Nigeryjski przywódca w kontrowersyjnych słowach skomentował wypowiedź jego żony na pytanie dziennikarzy dotyczące tego czy poparłaby go w najbliższych wyborach. Wszystko to działo się podczas spotkania z niemiecką kanclerz Angelą Merkel.
Pierwsza dama Nigerii wypowiedziała się publicznie na temat poparcia dla swojego męża w wyborach. Stwierdziła, że nie wie czy zdecydowałaby się na niego zagłosować.
Muhammadu Buhari, prezydent Nigerii, jej wypowiedź skwitował słowami: „Nie wiem, do jakiej partii należy moja żona, ale jej miejsce jest w mojej kuchni, moim salonie i jeszcze jednym pokoju”.
Czytaj także: Geostrategia, czas na radykalne zmiany
Miało to miejsce podczas wspólnej konferencji z Angelą Merkel.

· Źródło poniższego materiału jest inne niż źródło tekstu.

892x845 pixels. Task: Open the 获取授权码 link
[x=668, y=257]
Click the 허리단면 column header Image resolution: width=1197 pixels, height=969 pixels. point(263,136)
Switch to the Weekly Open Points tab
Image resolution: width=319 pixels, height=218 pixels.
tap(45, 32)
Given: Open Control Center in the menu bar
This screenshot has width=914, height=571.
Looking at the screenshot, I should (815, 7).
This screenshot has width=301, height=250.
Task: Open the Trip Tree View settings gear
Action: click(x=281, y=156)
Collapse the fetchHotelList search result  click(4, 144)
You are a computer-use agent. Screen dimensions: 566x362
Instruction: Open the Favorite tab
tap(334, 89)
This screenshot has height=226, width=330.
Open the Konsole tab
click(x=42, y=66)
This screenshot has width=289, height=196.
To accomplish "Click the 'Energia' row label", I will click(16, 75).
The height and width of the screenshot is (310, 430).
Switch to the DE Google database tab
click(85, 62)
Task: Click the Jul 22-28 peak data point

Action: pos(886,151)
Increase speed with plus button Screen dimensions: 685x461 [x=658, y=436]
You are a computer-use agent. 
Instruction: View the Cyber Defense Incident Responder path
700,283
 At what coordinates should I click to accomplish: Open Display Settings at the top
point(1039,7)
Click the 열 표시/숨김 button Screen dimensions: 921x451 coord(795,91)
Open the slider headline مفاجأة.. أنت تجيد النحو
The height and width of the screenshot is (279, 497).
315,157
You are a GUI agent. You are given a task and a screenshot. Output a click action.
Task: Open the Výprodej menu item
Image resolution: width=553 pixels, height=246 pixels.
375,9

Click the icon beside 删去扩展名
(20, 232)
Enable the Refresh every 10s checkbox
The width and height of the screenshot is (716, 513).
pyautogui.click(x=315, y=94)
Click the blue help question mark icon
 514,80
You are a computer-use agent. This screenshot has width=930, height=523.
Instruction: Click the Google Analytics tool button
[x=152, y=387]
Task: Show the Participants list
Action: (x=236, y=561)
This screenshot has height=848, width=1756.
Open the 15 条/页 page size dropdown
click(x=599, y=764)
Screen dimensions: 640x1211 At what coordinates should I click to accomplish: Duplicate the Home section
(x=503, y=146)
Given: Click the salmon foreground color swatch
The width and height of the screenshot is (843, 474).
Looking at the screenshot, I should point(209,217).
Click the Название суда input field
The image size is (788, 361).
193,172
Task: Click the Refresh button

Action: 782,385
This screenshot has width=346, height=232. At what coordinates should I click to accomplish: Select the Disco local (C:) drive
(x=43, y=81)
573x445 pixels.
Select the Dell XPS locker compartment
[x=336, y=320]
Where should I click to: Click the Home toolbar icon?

Niemiecka polityk zareagowała na słowa głowy nigeryjskiego państwa śmiechem.
W latach 80. XX wieku Buhari przez krótki czas był wojskowym dyktatorem Nigerii. W 2015 r. został po raz czwarty wybranych na urząd prezydenta tego kraju. Sam nie wie jeszcze czy będzie kandydował w następnych wyborach prezydenckich, które odbędą się w 2019 r.